Pacote fiscal: especialistas veem déficit menor, mas criticam medidas genéricas de corte de gastos
Sergio Vale, economista-chefe da MB Associados, afirma que é factível um déficit primário de 1%
O pacote de medidas apresentado pelo ministro da Fazenda, Fernando Haddad, nesta quinta-feira (12), com previsão de receitas e cortes de gastos no montante de R$ 243 bilhões, tem condições de trazer o déficit primário (antes do pagamento dos juros da dívida pública) para menos de 1% do Produto Interno Bruto (PIB).
Porém, há incerteza sobre previsões de receita que podem não se concretizar e pouca clareza sobre os R$ 50 bilhões de despesas que serão cortadas, dizem analistas.
Sergio Vale, economista-chefe da MB Associados, afirma que é factível um déficit primário de 1%. O fim de desonerações, a receita com PIS/Pasep, o crédito do ICMS e a revisão das receitas é o que se consegue ganhar esse ano na parte da arrecadação:
— É só isso que se consegue de arrecadação este ano. Com o Carf (Conselho Administrativo de Recursos Fiscais), em termos de recursos, é muito difícil de acontecer a previsão do governo, está excessivamente otimista.
O economista se refere aos R$ 70 bilhões de receitas previstas com desconto de multas e juros de débitos, visto por analistas como um novo Refis, e volta do voto de desempate pró-Fisco no Carf.
Insegurança jurídica
A pesquisadora do Núcleo de Estudos de Tributação do Insper, Carla Mendes Novo disse que as medidas tomadas em relação ao Carf vão ser objeto de muito debate e podem ser questionadas, principalmente a volta do voto pró-Fisco em caso de empate. Atualmente, é o contrário. O voto de minerva é do contribuinte.
Para justificar a medida, o ministro Haddad citou o aumento dos processos depois da mudança de regra feita em 2020. O valor do estoque de processos ficou em torno de R$ 600 bilhões de 2015 a 2019. Em outubro de 2022, havia subido para R$ 1 trilhão:
— Entendo a medida como um retrocesso a alguns avanços que tivemos nos últimos anos. O ministro disse que o estoque de processos no Carf aumentou, mas não dá para correlacionar esse aumento somente à extinção voto de qualidade (pró-Fisco). Houve outros elementos.

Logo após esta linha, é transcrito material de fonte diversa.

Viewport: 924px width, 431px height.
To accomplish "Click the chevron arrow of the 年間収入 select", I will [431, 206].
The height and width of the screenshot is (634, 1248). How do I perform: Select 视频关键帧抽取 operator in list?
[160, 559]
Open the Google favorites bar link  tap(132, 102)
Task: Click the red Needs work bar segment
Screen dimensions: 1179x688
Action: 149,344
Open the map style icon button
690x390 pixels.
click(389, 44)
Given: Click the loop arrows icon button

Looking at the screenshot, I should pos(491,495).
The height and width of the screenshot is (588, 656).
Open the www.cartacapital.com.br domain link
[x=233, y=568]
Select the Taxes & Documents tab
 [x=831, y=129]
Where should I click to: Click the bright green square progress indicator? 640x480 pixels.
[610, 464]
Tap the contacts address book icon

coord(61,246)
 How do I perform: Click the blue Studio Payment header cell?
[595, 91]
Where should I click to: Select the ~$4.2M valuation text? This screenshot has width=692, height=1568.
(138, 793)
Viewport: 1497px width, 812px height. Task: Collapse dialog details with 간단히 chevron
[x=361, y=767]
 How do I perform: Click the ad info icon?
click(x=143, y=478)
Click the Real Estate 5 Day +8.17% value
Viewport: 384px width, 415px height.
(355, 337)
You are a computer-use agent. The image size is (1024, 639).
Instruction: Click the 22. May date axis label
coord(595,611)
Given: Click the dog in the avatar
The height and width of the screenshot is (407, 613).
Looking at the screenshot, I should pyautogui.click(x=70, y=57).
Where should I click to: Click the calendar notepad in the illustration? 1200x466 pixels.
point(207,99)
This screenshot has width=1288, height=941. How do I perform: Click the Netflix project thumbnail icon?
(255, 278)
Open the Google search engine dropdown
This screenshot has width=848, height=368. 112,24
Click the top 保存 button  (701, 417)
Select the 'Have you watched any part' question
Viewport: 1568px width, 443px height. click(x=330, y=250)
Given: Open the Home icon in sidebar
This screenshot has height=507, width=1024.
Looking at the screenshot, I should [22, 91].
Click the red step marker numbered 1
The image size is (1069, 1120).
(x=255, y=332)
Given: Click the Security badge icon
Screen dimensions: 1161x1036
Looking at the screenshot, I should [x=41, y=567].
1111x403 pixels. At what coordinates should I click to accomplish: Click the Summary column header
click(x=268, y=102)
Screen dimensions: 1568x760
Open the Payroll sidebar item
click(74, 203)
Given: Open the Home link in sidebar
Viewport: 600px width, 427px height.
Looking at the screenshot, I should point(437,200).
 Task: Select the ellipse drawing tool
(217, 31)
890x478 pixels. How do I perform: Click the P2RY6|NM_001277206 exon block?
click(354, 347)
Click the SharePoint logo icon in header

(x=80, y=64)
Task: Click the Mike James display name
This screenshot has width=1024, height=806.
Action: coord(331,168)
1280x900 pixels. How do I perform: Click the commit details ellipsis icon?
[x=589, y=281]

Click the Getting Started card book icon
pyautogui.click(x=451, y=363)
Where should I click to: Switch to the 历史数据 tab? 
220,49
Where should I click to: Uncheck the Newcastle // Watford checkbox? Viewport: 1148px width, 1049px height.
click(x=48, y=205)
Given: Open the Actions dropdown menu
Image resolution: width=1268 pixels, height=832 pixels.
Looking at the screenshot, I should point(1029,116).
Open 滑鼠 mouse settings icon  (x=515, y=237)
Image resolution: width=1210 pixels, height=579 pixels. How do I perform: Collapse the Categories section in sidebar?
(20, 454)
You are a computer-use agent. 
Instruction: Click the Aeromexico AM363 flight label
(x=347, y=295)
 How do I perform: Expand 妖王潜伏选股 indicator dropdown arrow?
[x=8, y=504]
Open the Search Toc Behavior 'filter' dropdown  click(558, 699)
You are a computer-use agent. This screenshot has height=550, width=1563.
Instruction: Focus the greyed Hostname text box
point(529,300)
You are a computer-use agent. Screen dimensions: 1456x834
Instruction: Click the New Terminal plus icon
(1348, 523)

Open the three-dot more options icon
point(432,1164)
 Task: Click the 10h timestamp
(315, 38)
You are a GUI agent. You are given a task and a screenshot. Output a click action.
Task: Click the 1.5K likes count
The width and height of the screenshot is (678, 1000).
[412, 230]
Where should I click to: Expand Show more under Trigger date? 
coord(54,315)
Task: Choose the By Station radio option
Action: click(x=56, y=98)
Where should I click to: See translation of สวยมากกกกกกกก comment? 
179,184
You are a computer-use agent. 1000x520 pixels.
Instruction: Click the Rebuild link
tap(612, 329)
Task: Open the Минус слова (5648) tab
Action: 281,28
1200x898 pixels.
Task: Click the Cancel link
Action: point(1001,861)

Ela diz que os julgamentos no tribunal foram afetados na pandemia e houve uma trava nos valores para as sessões virtuais a R$ 36 milhões, mas os processos continuaram entrando. Os julgamentos só voltaram a ser presenciais em setembro do ano passado.
— Essas mudanças trazem insegurança jurídica. Mudou em 2020, agora mudou de novo. Essa medida pode se reverter contra o Fisco. Ao não resolver a questão na esfera administrativa, o contribuinte pode recorrer na Justiça — afirma Carla.
Preocupação com déficit
Faltou mais clareza e detalhes em relação ao corte de gastos. Segundo Vale, não houve clareza no ajuste que o governo pretende fazer:
— Há uma demanda reprimida por gastos nos próximos anos, o que vai inspirar bastante cuidado. O que saiu hoje é neutro, na projeção de déficit de 1%. E ainda resta toda a dúvida sobre o novo regime fiscal.
O novo arcabouço fiscal, as regras que serão criadas para controle do gasto público deve ser apresentado pelo governo ao Congresso até o meio do ano.
Para Margarida Gutierrez, professora da Coppead/UFRJ, é muito positivo o fato de estar no radar do ministro da Fazenda a preocupação com o déficit primário, que vai definir a trajetória da dívida pública. Mas reclama que faltou detalhar os cortes de gastos:
— As medidas de corte de gastos estão muito genéricas. São R$ 50 bilhões de ajuste sem muita explicação. Cortar R$ 25 bilhões com revisão de contratos é bastante.
E há incerteza também em relação às receitas, inclusive a reestimativa de arrecadação, aumentada em R$ 36 bilhões. No ano passado, houve receitas extraordinárias com inflação e commodities, o que não deve se repetir este ano. Até mesmo a reoneração dos combustíveis é incerta, afirma a economista. A isenção da gasolina vai até fim de fevereiro, mas o governo pode decidir prorrogar, diz Gutierrez.